• **BRANO DI PARTENZA**:
^^^^^^^^
“Plessi. Mari verticali”

La mostra “Plessi. Mari verticali” promossa da Comune di Milano – Cultura @comunedimilano_cultura è allestita nella Sala delle Cariatidi di Palazzo Reale fino al 10 settembre, ingresso libero.

Si dice “a  Milano manca solo il mare”, eccoli i Mari verticali: la spettacolare video installazione – intervento site-specific, come si usa dire – allestita nella Sala delle Cariatidi di Palazzo Reale, opera di Fabrizio Plessi, tra i più celebri esponenti a livello internazionale della videoart, emiliano di origine (classe 1940)  ma veneziano di adozione. Dodici gigantesche barche in acciaio nero, alte 9 metri al cui interno scorre fragorosamente, su schermi televisivi, un flusso inarrestabile d’oro. Senza origine né fine. 

Al primo impatto, entrando nel buio della sala, quelle barche sembrano una foresta di alberi a formare un cupo bosco. Solo dopo averlo costeggiato, rivela il suo vero aspetto: un insieme di barche con all’interno il video di un fiume dorato. Come  spinte da un’invisibile onda, impennate nella tempesta, con la prua rivolta verso il soffitto decorato del grande salone. Inclinate,  al limite della caduta. Un’onirica ma potente metafora della condizione umana: le barche in equilibrio precario siamo noi, con le nostre incertezze, le tensioni, le paure per il futuro. Mentre quel fiume d’oro rappresenta l’unica via di salvezza. Non in quanto oro, materiale prezioso fine a sé stesso, ma in quanto risorse naturali, le uniche che possano salvarci.  Gli oceani e l’acqua in primis, minacciati però dall’inquinamento.  

Abbiamo avuto la possibilità di intervistare l’artista per farci raccontare il progetto e più in generale la sua poetica. “Tutto  è pronto per salpare su queste nuove elettroniche arche di Noè, innalzate al cielo per noi, increduli e stupefatti aborigeni-digitali del nostro tempo”, racconta  Fabrizio Plessi con un sorriso aperto  invitandoci a salire a bordo. Capelli bianchi dai bagliori lunari,  lunghi fino alle spalle, portati come una rockstar, completo bianco con pochette rossa, lupetto nero, il volto abbronzato dai venti del mare.
^^^^^^^^
• **VOCI ESTRATTE**:
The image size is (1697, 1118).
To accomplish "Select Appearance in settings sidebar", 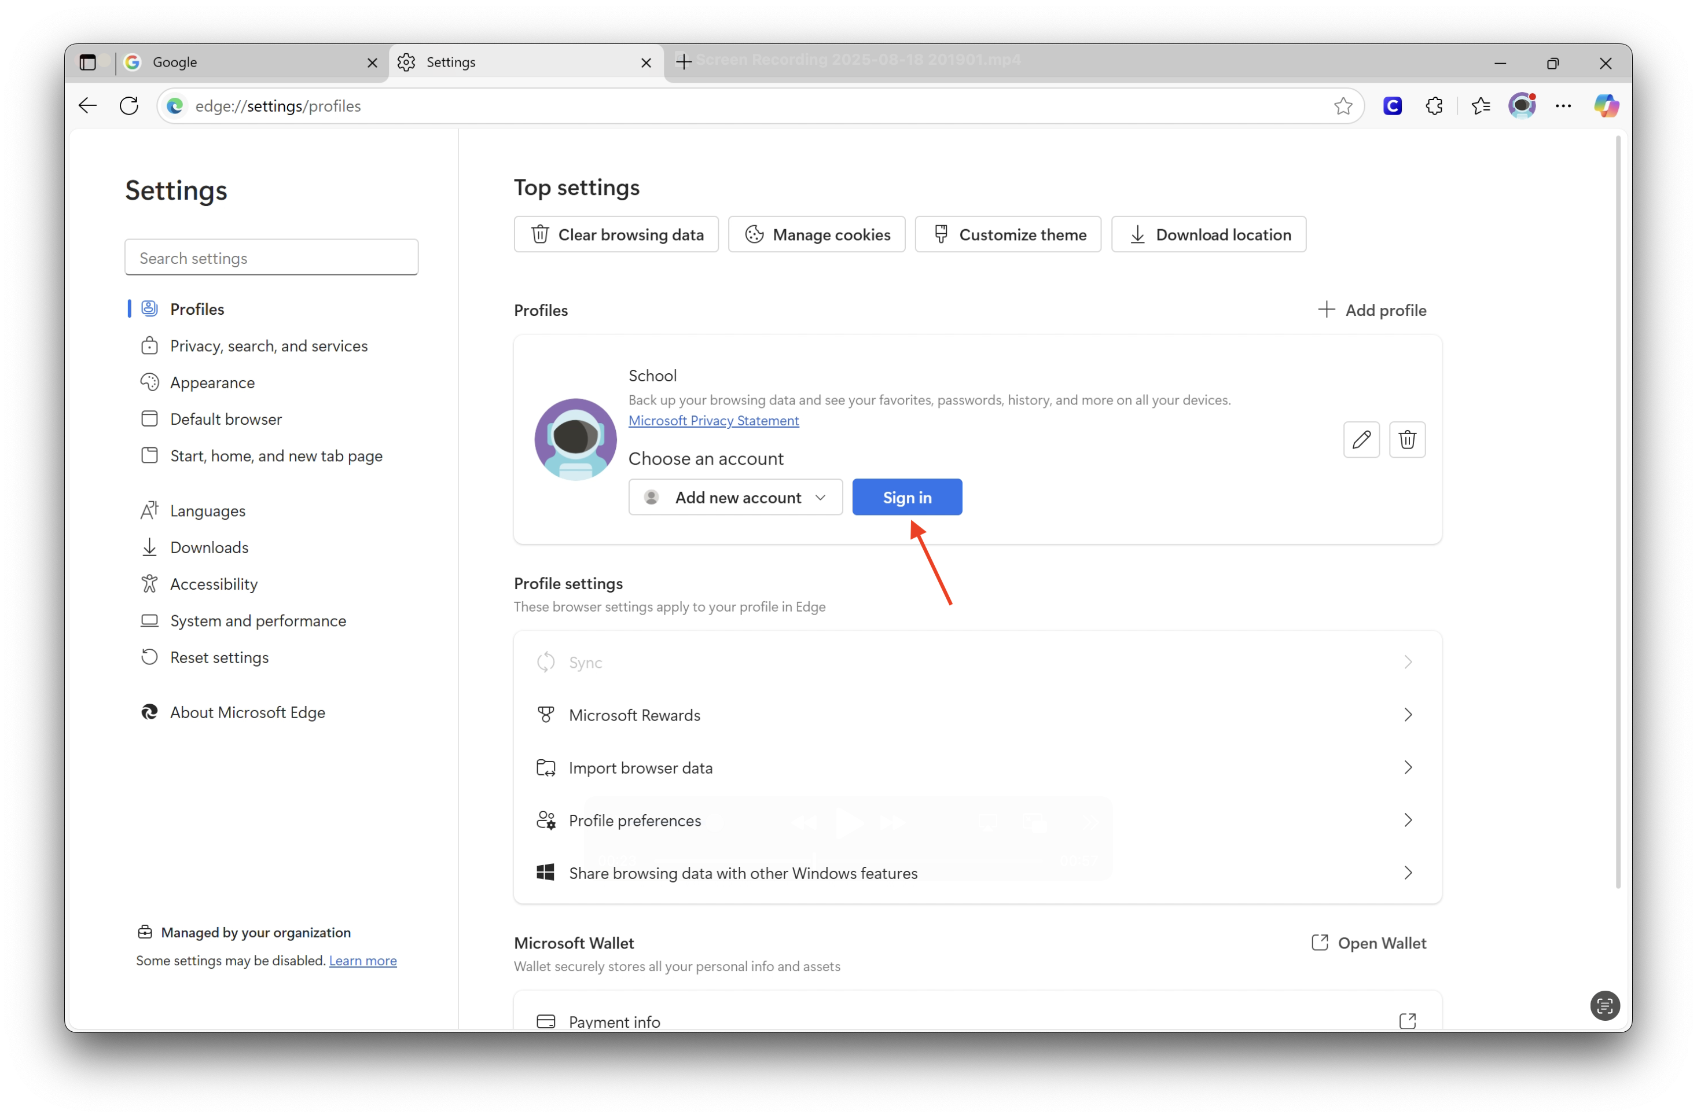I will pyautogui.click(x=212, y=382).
^^^^^^^^
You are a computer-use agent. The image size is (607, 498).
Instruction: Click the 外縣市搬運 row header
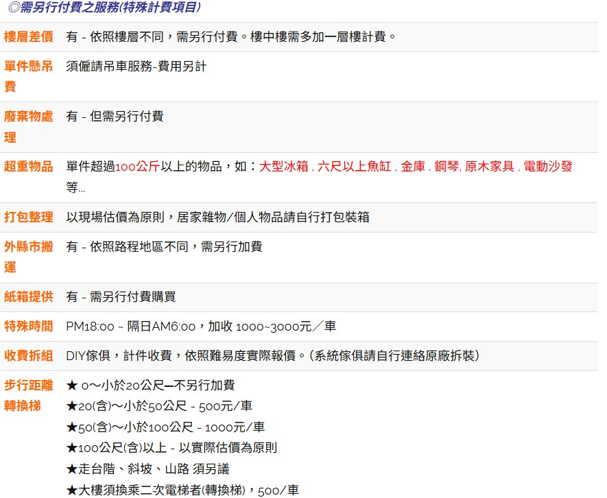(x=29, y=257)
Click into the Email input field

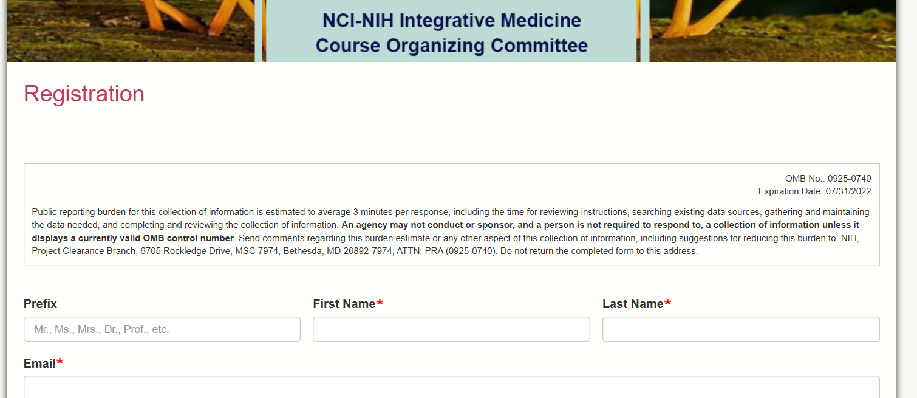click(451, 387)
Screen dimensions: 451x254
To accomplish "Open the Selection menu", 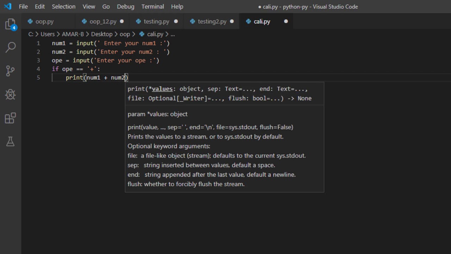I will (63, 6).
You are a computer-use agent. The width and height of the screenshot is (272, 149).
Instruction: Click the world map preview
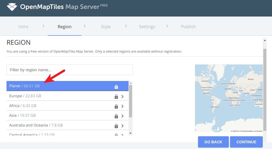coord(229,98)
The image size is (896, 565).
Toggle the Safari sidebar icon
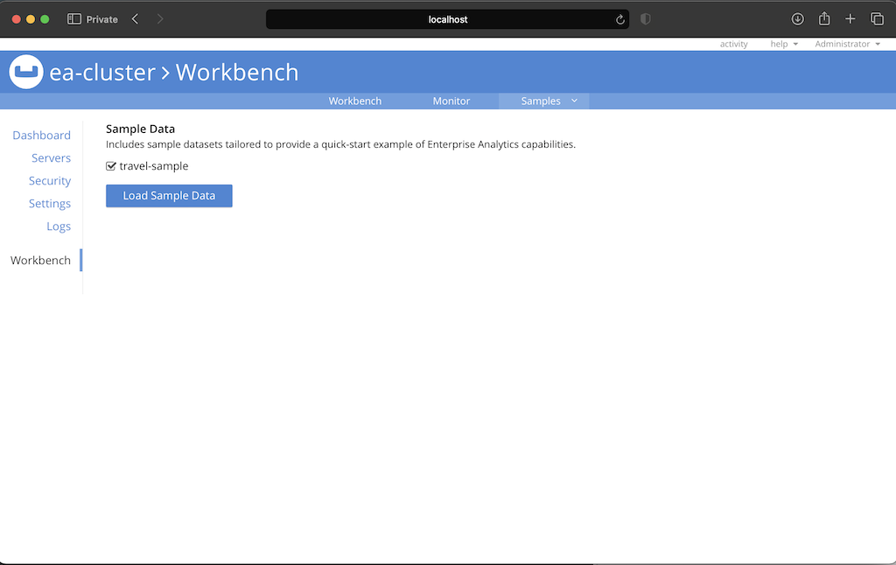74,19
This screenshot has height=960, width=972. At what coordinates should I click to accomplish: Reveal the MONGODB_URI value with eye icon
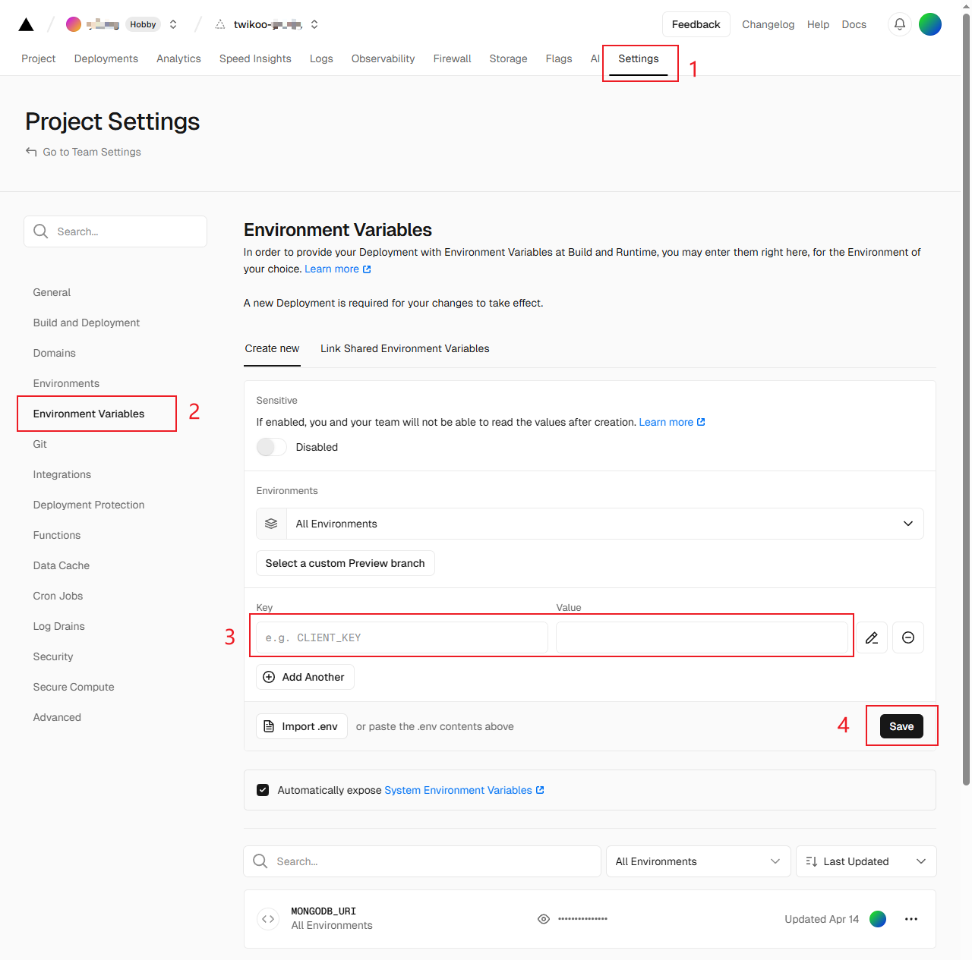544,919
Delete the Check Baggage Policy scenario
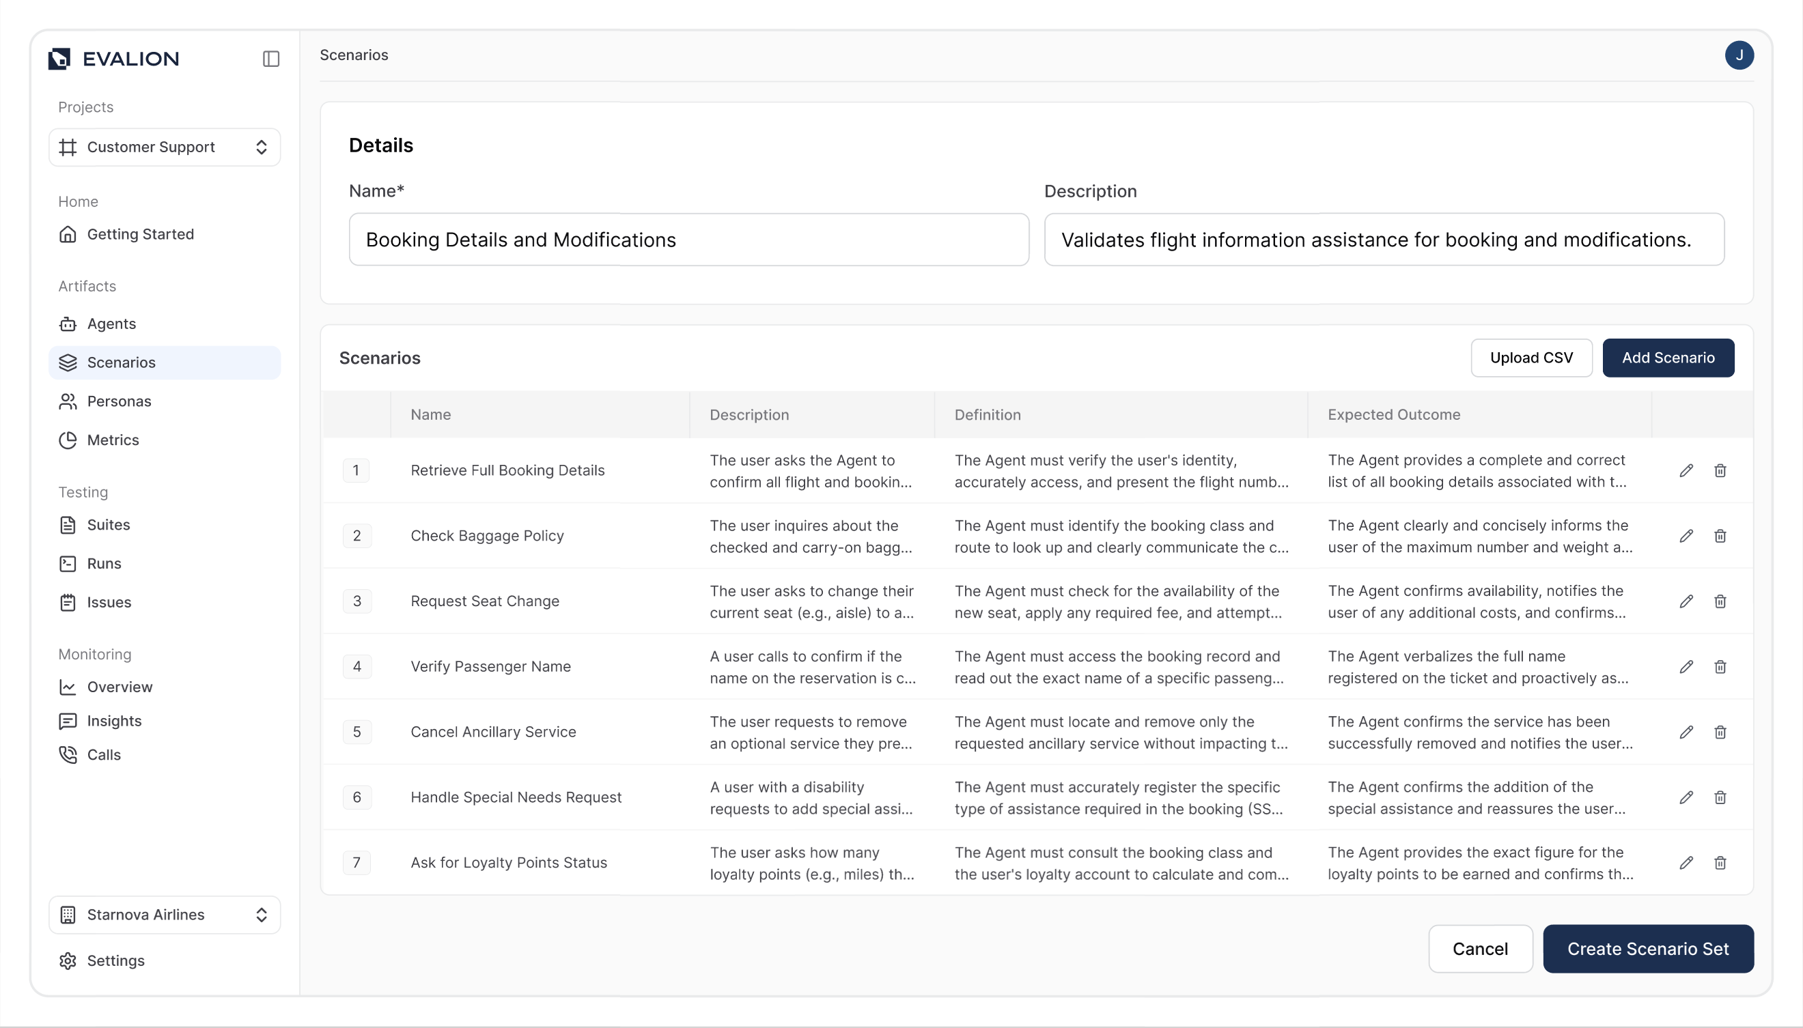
^^^^^^^^
• **SERIE DI ESERCIZI**:
1. Puoi ricopiare alla lettera il tratto del brano sulla mostra di Plessi che comincia dalle parole "Abbiamo avuto la" e termina dopo "venti del mare."?
2. Puoi riprendere il brano sulla mostra di Plessi e proseguirlo, partendo subito dopo la sua ultima frase?
Le voci sono materiale a sé, distinto dal brano sulla mostra di Plessi.

• **RISULTATI ATTESI**:
1.
Abbiamo avuto la possibilità di intervistare l’artista per farci raccontare il progetto e più in generale la sua poetica. “Tutto  è pronto per salpare su queste nuove elettroniche arche di Noè, innalzate al cielo per noi, increduli e stupefatti aborigeni-digitali del nostro tempo”, racconta  Fabrizio Plessi con un sorriso aperto  invitandoci a salire a bordo. Capelli bianchi dai bagliori lunari,  lunghi fino alle spalle, portati come una rockstar, completo bianco con pochette rossa, lupetto nero, il volto abbronzato dai venti del mare.

2.
Maestro, la prima domanda:  qual è il suo rapporto con Milano?

«La amo perché non ha una sola identità ma molteplici che convivono. Sono legato alla Rotonda della Besana, dove nel 1985,  con 400 televisori, come Pinocchio nel ventre della balena, allestivo venti videoinstallazioni. La mia prima grande mostra antologica che mi ha poi condotto alla Biennale di Venezia e a Documenta di Kassel. L’opera attese cinque giorni ai cancelli della Biennale. I televisori erano ritenuti elementi non culturali né tantomeno artistici. Esposi questa videoinstallazione costituita da badili conficcati negli schermi dei televisori. Colpivo al cuore la tecnologia».

Che cosa rappresenta per lei la sala delle Cariatidi?

«Mi sono avvicinato a questo luogo in punta di piedi. Sono sempre stato affascinato da questo spazio così pieno di storia, è sempre stato un sogno poterci esporre le mie opere.  Nel 1953 Pablo Picasso vi espose la sua Guernica,  tra i suoi capolavori più dolorosi, Palazzo Reale presentava ancora i segni dei bombardamenti della Seconda Guerra. Guernica è una denuncia contro la violenza cieca del bombardamento e di tutte le guerre».  

La sua opera non regala soltanto un’esperienza visiva e sensoriale unica e coinvolgente, è un inno alla bellezza e alla fragilità del pianeta.

«Oggi come ieri, l’arte credo sia l’unica cosa al mondo che può aiutarci. Può elevare coscienza e pensiero. Smuovere un’indifferenza,  anche visiva.  Di fronte a grandi problematiche, di fronte a questi disastri epocali deve partire la controspinta alla creatività, l’unica che ci può dare una visione del futuro. Non sono l’unico a sostenerlo, per fortuna. Non è qualcosa che riguarda gli ultimi decenni. È qualcosa di molto più antico.  Esplorare è un atto creativo. E’ un mettersi in cammino sia fisicamente che interiormente». 

 È tutta  giocata nel doppio registro del nero e dell’oro.

«Un nero necessario per tornare a vedere la luce e la lucentezza delle nostre preziose possibilità di incontrarci e incontrare la natura. Oro e nero come fasi di una trasformazione e irradiano oro e luce sull’oscurità, sul buio dell’ignoranza, della passività culturale e sociale».

In Mari verticali  l’acqua  si trasforma sorprendentemente in oro. È una trasformazione non solo grandiosa e scenografica, ma dai risvolti politici ed etici. 

«Credo che il nostro futuro dipenda dall’acqua e gli oceani saranno la nostra ricchezza morale e culturale. Ma per ricordare come questo equilibrio sia fragile le barche sono inclinate al limite della caduta. Siamo tutti naufraghi che cercano di aggrapparsi  alle risorse ancora disponibili».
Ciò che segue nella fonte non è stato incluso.